Britons and healthcare workers agree that terminally ill patients should be able to end their life on their own terms - without fear of friends and relatives facing prison.
Under English law, all forms of assisted suicide are illegal, regardless of a patient’s wishes. Helping someone end their life can result in anywhere from fourteen years to a lifetime in prison for manslaughter or murder.
However, new YouGov research of British adults and healthcare professionals reveals that both groups think helping a terminally ill patient to end their suffering should not only be legal, but assisted by the NHS. Three quarters (76%) of the general population and eight in ten (80%) healthcare workers think terminally ill patients should be given freedom and protection to take the choice.
A further six in ten Britons (60%) think people should be allowed to help a terminally ill patient end their life without legal repercussions. Among healthcare professionals 67% agree that those helping a terminally ill person to end their life should not face prosecution. One in seven (14%) of both groups saying the law should remain unchanged however.

= Excerpted records =
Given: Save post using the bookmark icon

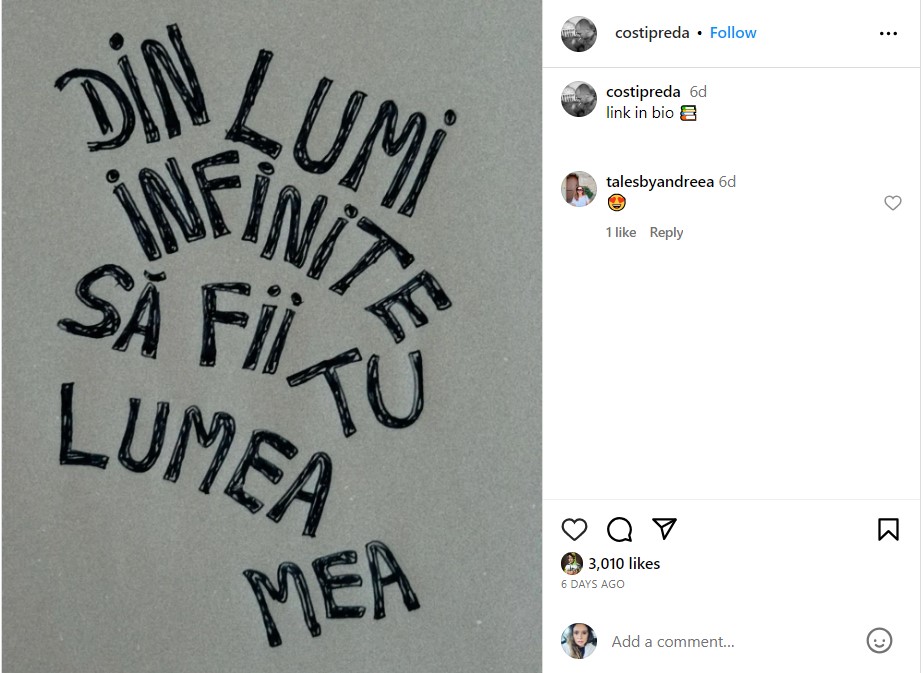Looking at the screenshot, I should (888, 529).
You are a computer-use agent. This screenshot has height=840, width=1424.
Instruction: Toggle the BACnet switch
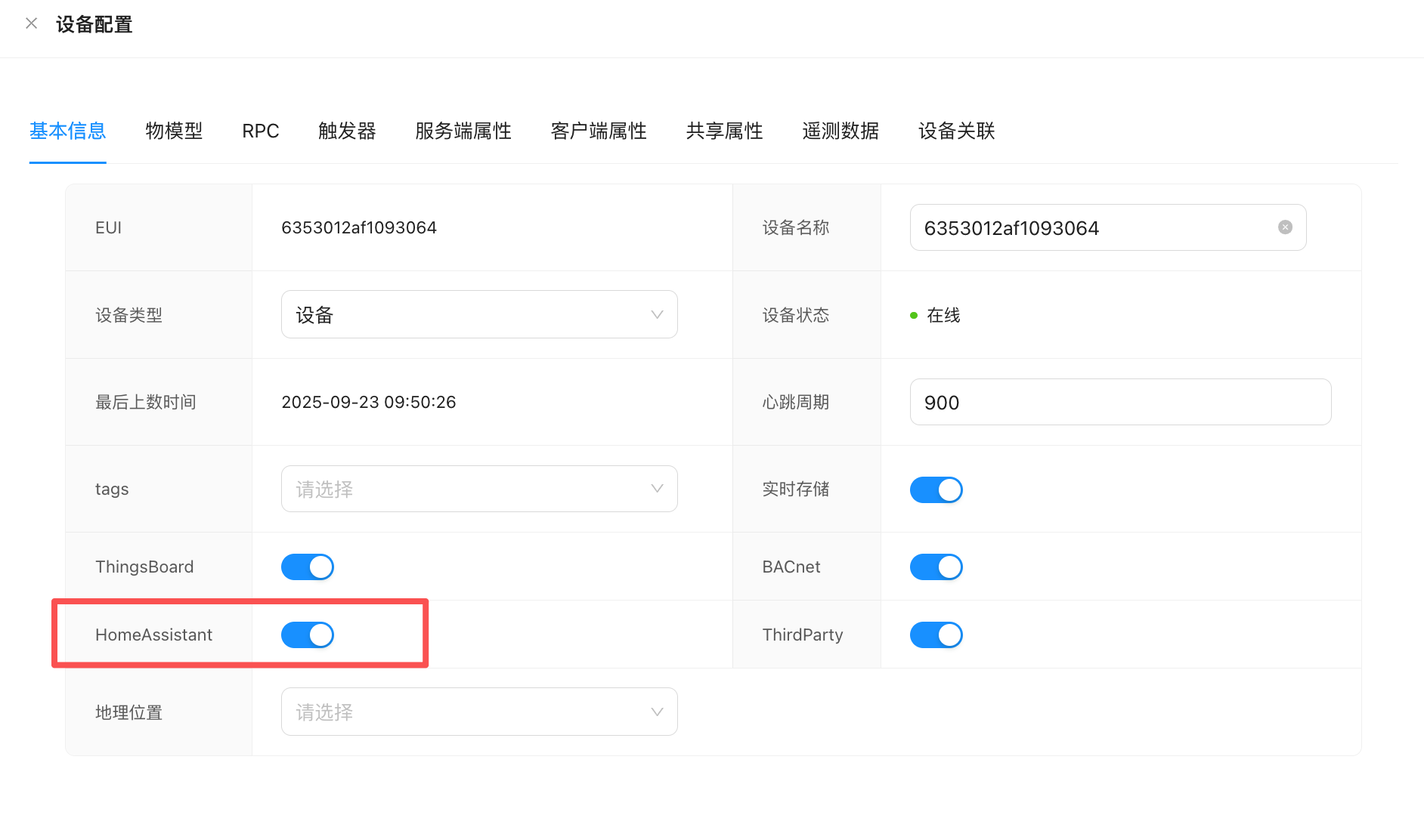point(936,567)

= Try it =
List every percentage figure, written with a percent sign, that appears in the text on assisted suicide above.

= Result of this exercise =
76%, 80%, 60%, 67%, 14%